Le fouet se donne sur les épaules du criminel à nud ; autrefois on le donnoit avec des baguettes, avec des escourgées ou fouets faits de courroies & lanieres de cuir avec des plombeaux, des scorpions ou lanieres garnies de pointes de fer comme la queue d’un scorpion ; présentement on ne le donne plus qu’avec des verges, dont on frappe plusieurs coups & à différentes reprises, dans les places publiques & carrefours, suivant ce qui est ordonné.

C’est l’exécuteur de la haute-justice qui foüette les criminels hors de la prison ; mais lorsqu’un accuse detenu prisonnier n’a pas l’âge compétent pour lui infliger les peines ordinaires, ou lorsqu’il s’agit de quelque leger délit commis dans la prison, on condamne quelquefois l’accusé à avoir le fouet sous la custode, sub custodia, c’est-à-dire dans la prison : auquel cas ce n’est pas l’exécuteur de la haute justice qui doit donner le foüet, mais le questionnaire s’il y en a un, ou un geolier, ce qui est moins infamant. La Rocheflavin, liv. II. tit. x. rapporte un arrêt du parlement de Toulouse, du 6 Juillet 1563, portant qu’un prisonnier de la maison-de-ville seroit fustigé avec des verges par un sergent, & non par l’exécuteur de la haute justice, & feroit un tour seulement dans la maison-de-ville.

Autrefois en quelques endroits c’étoit une femme qui faisoit l’office de bourreau pour fustiger les femmes. Voyez ce qui en a été dit au mot Exécuteur.

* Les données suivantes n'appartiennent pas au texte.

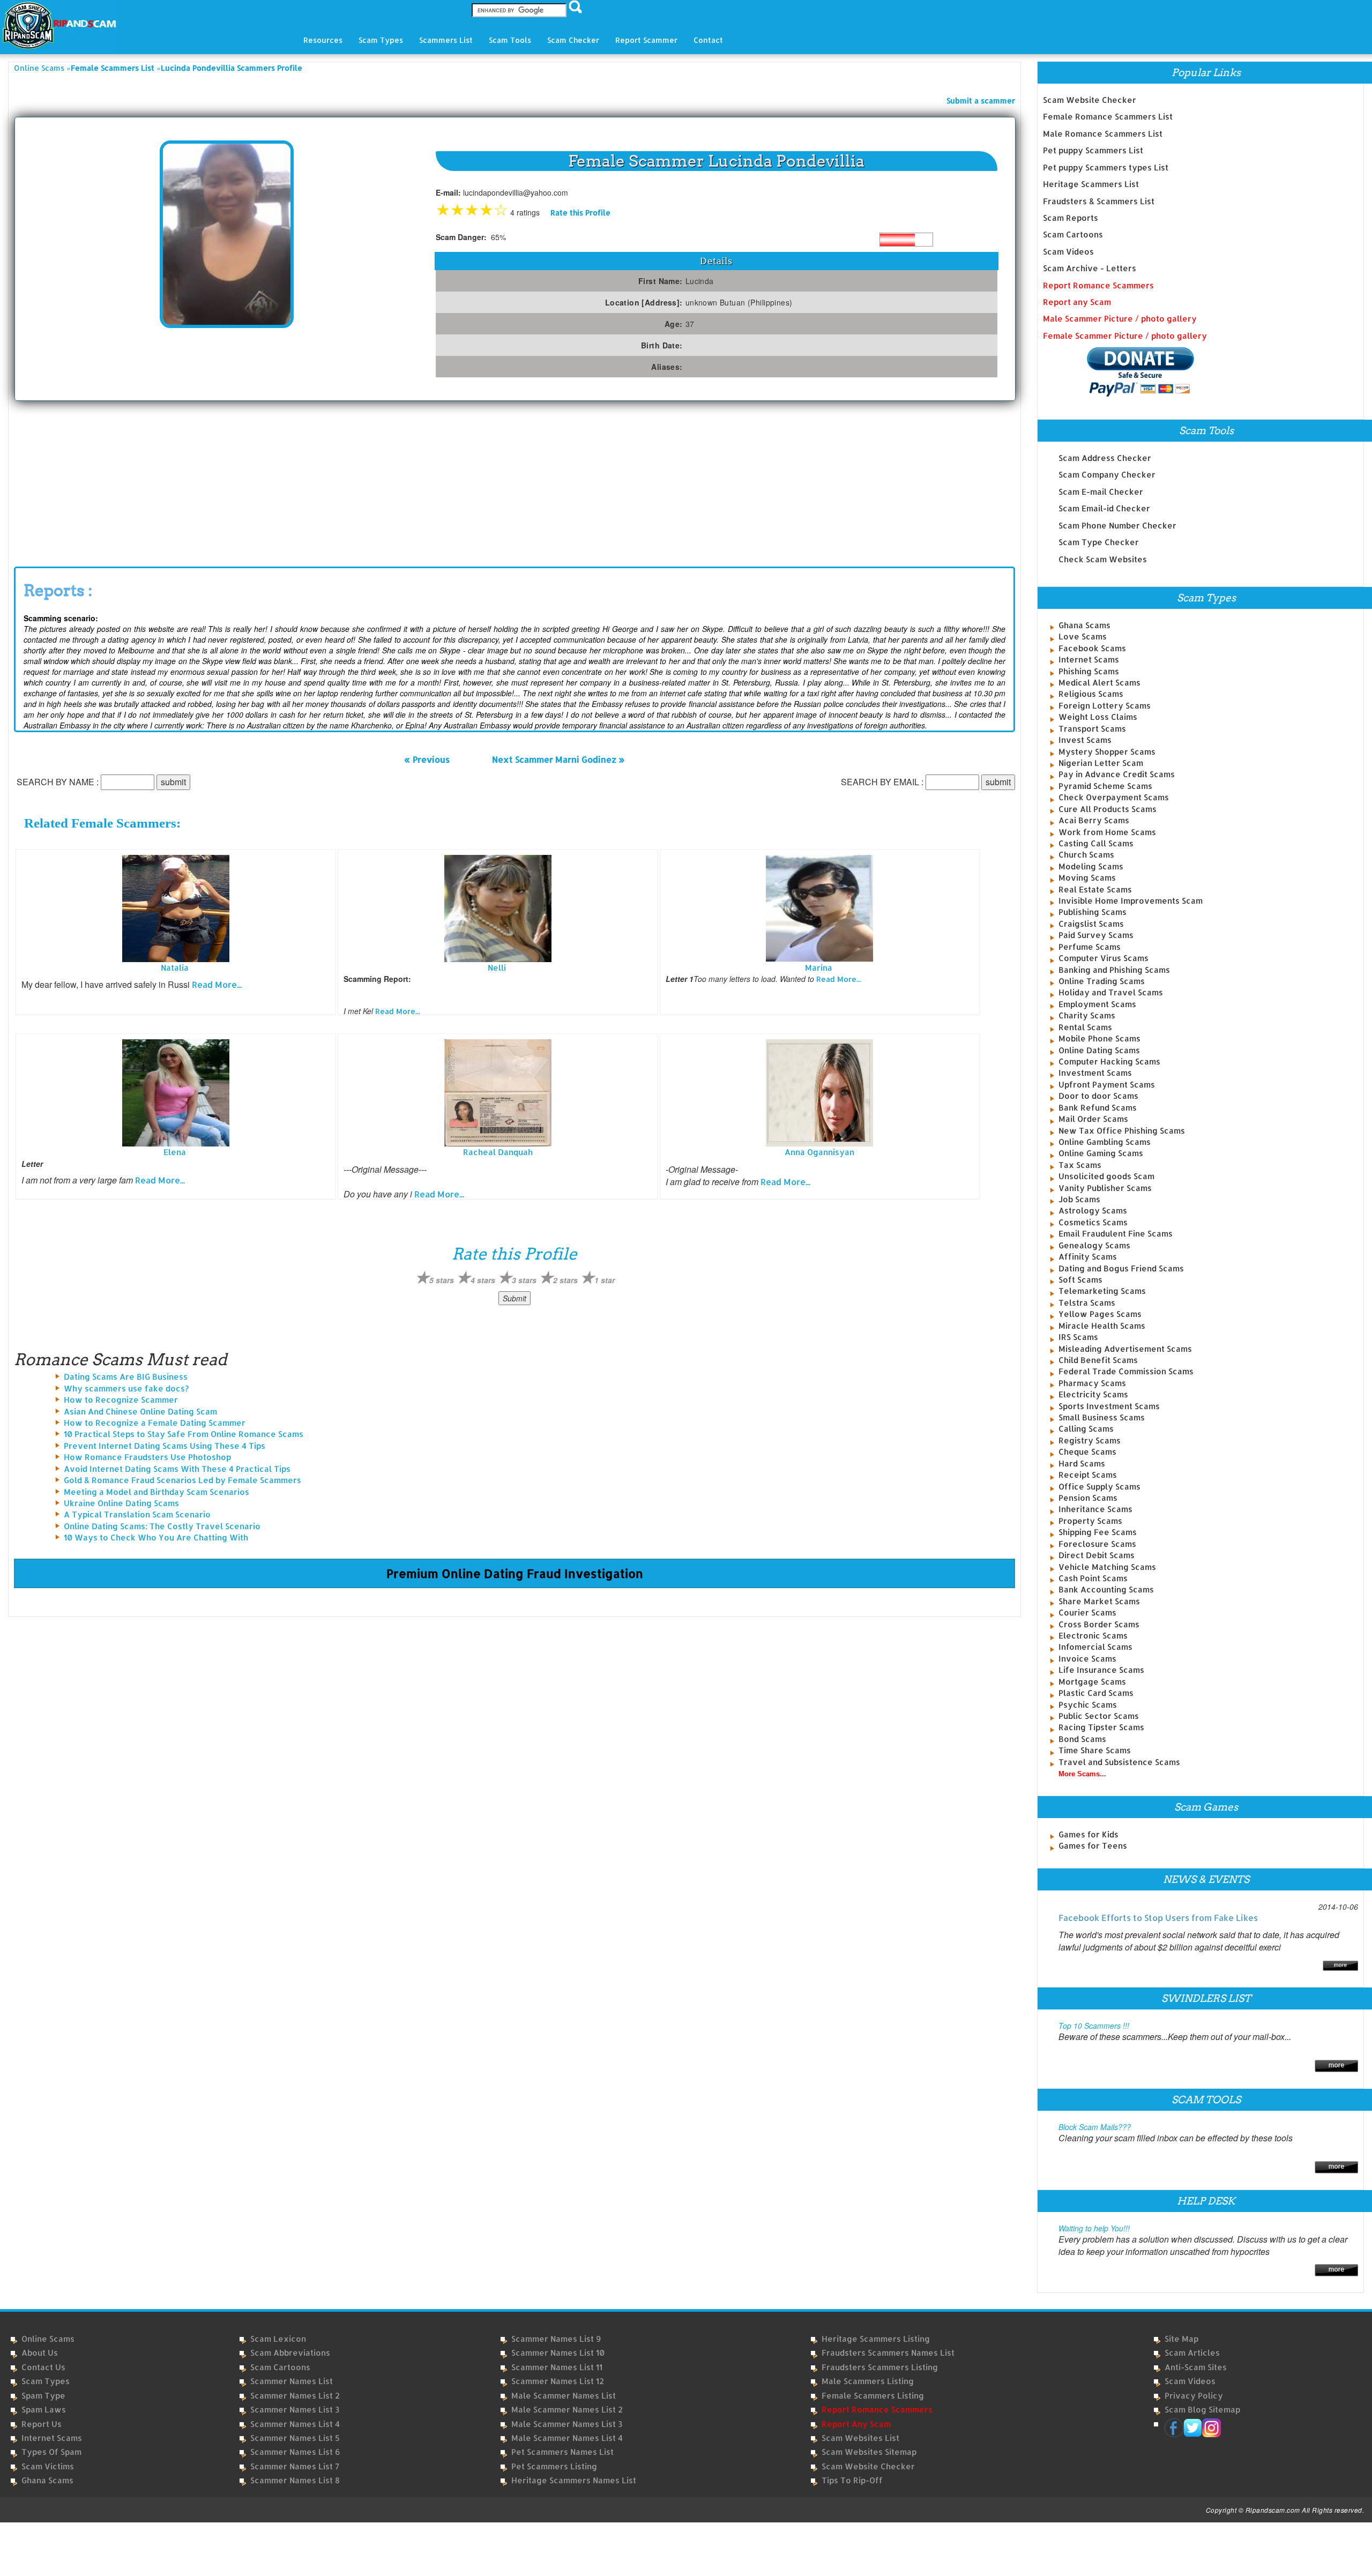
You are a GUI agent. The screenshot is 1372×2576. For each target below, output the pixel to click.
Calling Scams (1086, 1429)
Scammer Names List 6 (295, 2452)
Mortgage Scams (1092, 1682)
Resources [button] (322, 39)
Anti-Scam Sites (1196, 2367)
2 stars (565, 1280)
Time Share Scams (1094, 1750)
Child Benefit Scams (1098, 1360)
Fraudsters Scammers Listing (880, 2367)
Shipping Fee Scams (1097, 1532)
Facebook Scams (1092, 648)
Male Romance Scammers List (1102, 134)
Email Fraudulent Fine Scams (1115, 1234)
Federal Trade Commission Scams (1126, 1371)
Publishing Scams (1092, 912)
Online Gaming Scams (1100, 1153)
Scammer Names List (291, 2381)
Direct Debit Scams (1096, 1555)
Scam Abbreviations (290, 2353)
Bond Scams (1082, 1739)
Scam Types (45, 2381)
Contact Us (43, 2367)
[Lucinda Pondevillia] (227, 233)
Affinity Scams (1087, 1257)
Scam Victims (47, 2466)
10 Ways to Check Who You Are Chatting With (156, 1537)
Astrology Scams (1092, 1210)
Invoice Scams (1087, 1659)
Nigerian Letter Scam (1100, 763)
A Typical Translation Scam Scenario (137, 1514)
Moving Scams (1087, 878)
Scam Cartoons (1073, 234)
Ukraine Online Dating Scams (121, 1503)
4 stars (483, 1280)
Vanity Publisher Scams (1105, 1188)
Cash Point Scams (1093, 1578)
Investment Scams (1095, 1073)
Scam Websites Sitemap (869, 2452)
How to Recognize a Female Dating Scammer (154, 1423)
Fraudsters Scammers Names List (888, 2353)
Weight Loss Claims (1097, 717)
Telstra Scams (1086, 1303)
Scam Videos (1068, 252)
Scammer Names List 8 (295, 2480)
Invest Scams (1085, 740)
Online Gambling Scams (1104, 1142)
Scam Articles (1192, 2353)
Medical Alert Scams (1099, 682)
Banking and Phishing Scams (1114, 970)
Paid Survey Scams (1096, 935)
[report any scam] (1118, 371)
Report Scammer (646, 39)
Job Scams (1079, 1199)
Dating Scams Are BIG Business (126, 1377)
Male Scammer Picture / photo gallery (1120, 319)
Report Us (41, 2424)
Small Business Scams (1101, 1417)
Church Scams (1086, 855)
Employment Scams (1097, 1004)
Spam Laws (43, 2409)
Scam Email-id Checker (1104, 508)
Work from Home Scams (1107, 832)
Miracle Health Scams (1101, 1326)
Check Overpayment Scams (1113, 797)
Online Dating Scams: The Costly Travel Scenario (162, 1526)
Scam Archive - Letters (1089, 268)
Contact (708, 39)
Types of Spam (51, 2452)
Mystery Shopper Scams (1106, 752)
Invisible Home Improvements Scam (1130, 901)
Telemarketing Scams (1102, 1291)
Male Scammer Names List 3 (566, 2424)
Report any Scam (1077, 302)
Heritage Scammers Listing (876, 2339)
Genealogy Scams (1094, 1245)
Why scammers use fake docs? (126, 1388)
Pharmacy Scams (1092, 1383)
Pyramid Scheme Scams (1105, 786)
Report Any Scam (856, 2424)
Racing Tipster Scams (1101, 1727)
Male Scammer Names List (563, 2396)
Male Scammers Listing (868, 2381)
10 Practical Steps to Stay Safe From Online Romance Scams (183, 1434)
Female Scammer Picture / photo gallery (1125, 336)
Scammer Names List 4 (295, 2424)
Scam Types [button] (381, 39)
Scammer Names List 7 (294, 2466)
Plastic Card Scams (1096, 1693)
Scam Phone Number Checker (1117, 525)
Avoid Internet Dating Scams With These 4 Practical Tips (177, 1469)
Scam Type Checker (1098, 542)
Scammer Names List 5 (295, 2438)
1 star (604, 1280)
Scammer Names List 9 (556, 2339)
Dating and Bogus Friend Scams (1121, 1268)
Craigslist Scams (1091, 924)
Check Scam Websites (1102, 559)
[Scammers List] (1336, 2064)
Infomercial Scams (1095, 1647)
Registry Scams (1089, 1440)
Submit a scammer (980, 100)
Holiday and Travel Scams (1110, 992)
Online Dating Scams (1099, 1050)
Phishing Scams (1088, 671)
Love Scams (1082, 636)
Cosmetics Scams (1093, 1222)
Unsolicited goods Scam (1106, 1176)
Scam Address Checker (1104, 458)
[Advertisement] (94, 481)
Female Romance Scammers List (1108, 116)
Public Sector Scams (1098, 1716)
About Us (39, 2353)
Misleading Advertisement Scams (1125, 1349)
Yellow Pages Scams (1100, 1314)
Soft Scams (1080, 1280)
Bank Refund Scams (1097, 1108)
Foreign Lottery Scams (1104, 706)
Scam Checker (573, 39)
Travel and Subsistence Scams (1119, 1762)
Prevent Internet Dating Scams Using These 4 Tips (164, 1446)
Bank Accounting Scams (1106, 1589)
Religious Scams (1090, 694)
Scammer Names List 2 (295, 2396)
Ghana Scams (1084, 625)
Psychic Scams (1087, 1705)
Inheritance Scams (1095, 1509)
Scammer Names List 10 (558, 2353)
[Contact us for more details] (1336, 2269)
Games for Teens (1092, 1846)
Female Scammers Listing (873, 2396)
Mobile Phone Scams (1099, 1038)
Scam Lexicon (278, 2339)
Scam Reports (1070, 218)
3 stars (524, 1280)
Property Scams (1090, 1521)
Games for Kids (1088, 1834)
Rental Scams (1085, 1027)
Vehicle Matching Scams (1107, 1567)
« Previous (427, 759)
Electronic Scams (1093, 1636)
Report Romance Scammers (1098, 285)
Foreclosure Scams (1097, 1544)
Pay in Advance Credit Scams (1116, 774)
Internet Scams (1088, 659)
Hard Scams (1081, 1463)
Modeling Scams (1090, 866)
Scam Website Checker (1089, 100)
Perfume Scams (1089, 947)
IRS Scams (1078, 1337)
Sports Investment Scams (1109, 1406)
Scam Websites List (860, 2438)
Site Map (1181, 2339)
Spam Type (43, 2396)
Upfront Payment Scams (1106, 1084)
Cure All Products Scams (1107, 809)
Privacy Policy (1194, 2396)
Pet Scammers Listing (554, 2466)
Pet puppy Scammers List (1093, 150)
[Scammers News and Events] (1340, 1964)
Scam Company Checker (1106, 475)
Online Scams (39, 67)
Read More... (217, 984)
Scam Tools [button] (510, 39)
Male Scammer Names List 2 (567, 2409)
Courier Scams (1087, 1612)
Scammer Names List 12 (557, 2381)
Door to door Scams (1098, 1096)
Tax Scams (1079, 1165)
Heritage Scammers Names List (573, 2480)
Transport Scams (1092, 729)
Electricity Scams (1093, 1394)
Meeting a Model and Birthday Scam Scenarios (156, 1492)
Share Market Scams (1099, 1601)
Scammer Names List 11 (556, 2367)
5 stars (441, 1280)
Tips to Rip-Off (852, 2480)
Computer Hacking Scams (1109, 1061)
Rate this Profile (580, 212)
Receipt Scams (1087, 1475)
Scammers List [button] (446, 39)
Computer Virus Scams (1103, 958)
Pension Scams (1087, 1498)
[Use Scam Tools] (1336, 2166)
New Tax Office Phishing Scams (1121, 1131)
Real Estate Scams (1095, 889)
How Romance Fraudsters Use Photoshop (147, 1457)
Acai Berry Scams (1093, 820)
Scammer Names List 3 (294, 2409)
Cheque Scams (1087, 1452)
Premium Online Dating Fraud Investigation (514, 1573)
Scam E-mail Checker (1100, 492)
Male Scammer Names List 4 (567, 2438)
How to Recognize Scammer (121, 1400)
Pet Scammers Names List (562, 2452)
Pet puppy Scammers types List (1105, 167)
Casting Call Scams (1096, 843)
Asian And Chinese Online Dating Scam (140, 1411)
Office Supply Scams (1099, 1486)
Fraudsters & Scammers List (1098, 201)
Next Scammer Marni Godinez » (558, 759)
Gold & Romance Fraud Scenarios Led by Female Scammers (182, 1480)
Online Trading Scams (1101, 981)
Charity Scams (1086, 1015)
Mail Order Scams (1093, 1119)
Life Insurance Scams (1101, 1670)
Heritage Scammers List (1091, 184)
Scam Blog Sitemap (1202, 2409)
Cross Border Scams (1098, 1624)
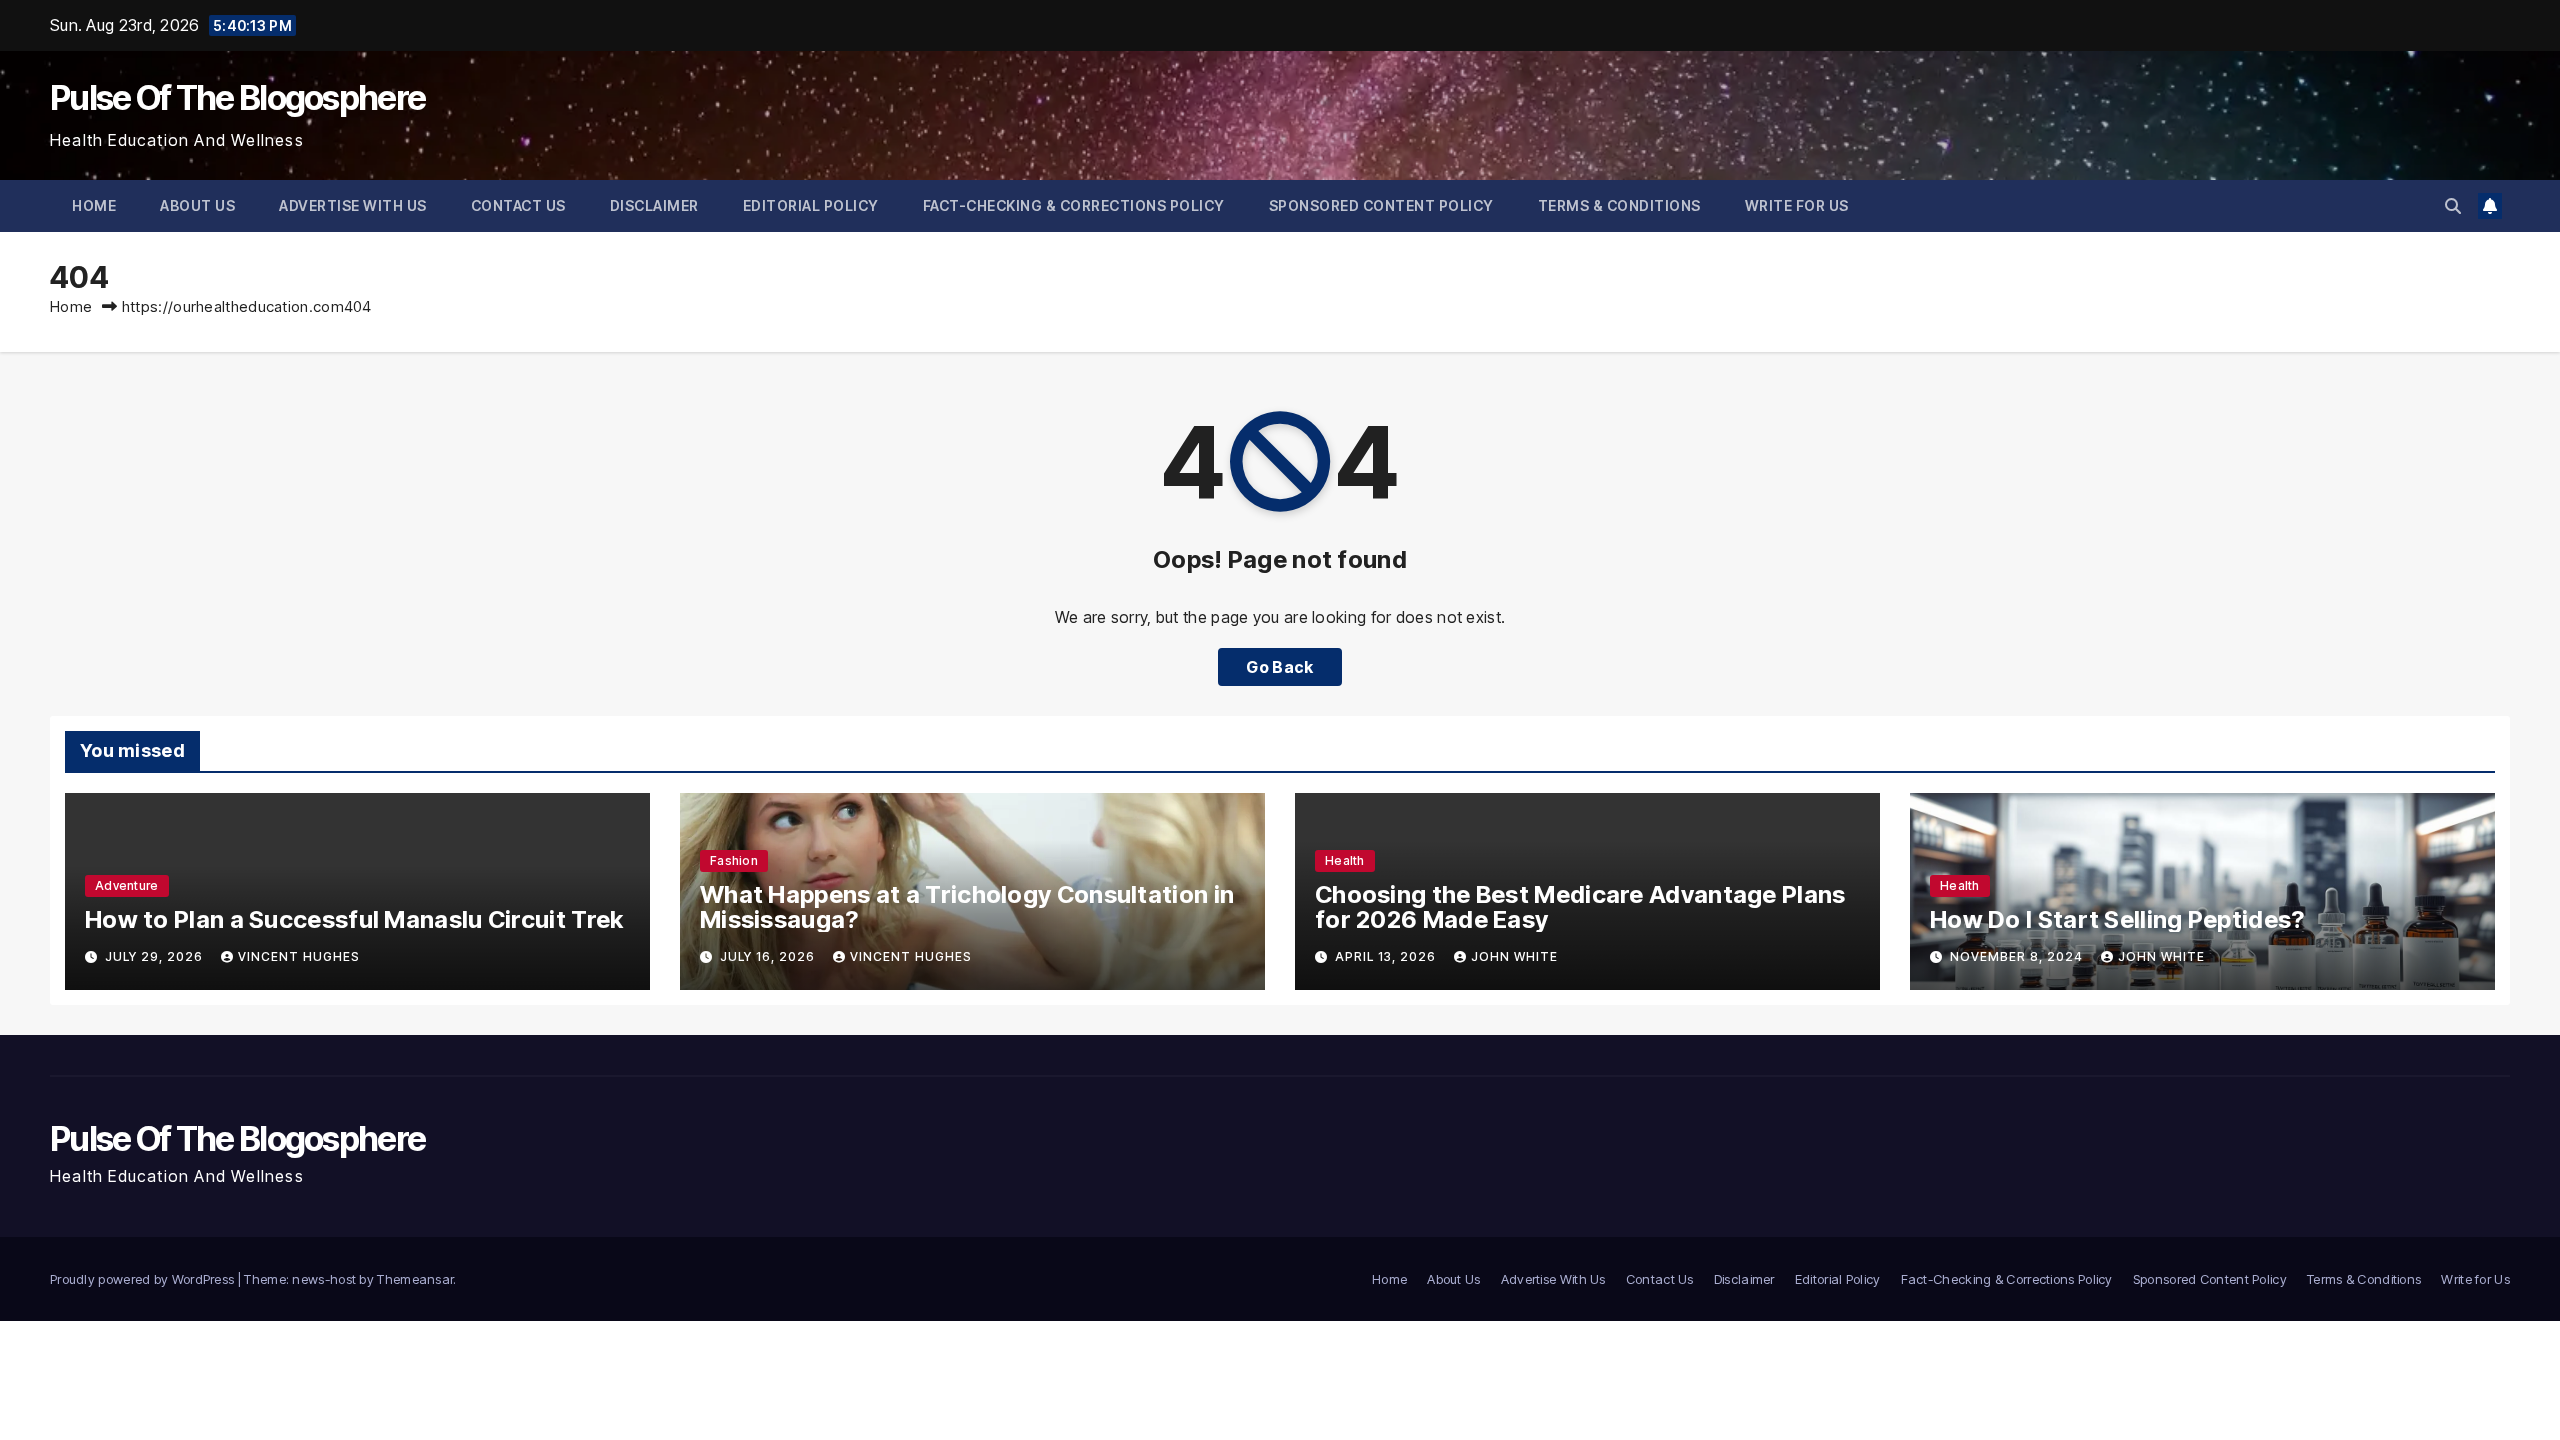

Anciennement lorsque l’Eglise imposoit des pénitences publiques, le pénitent étoit fouetté jusqu’au pié de l’autel. C’est ainsi que fut traité Raymond, comte de Toulouse, petit-fils du premier de ce nom ayant été soupçonne de favoriser les hérétiques, Innocent III. mit ses terres en interdit, & les abandonna au premier occupant ; le comte implora la clemence du pape, & crut que c’étoit assez de s’être humilié ; mais le légat l’obligea de venir à la porte de l’église, & l’ayant fait dépouiller de tous ses habits à la vue d’une nombreuse populace, il le foüetta de verges jusqu’à l’autel, où il reçut l’absolution. Voyez les annales de Toulouse de la Taille.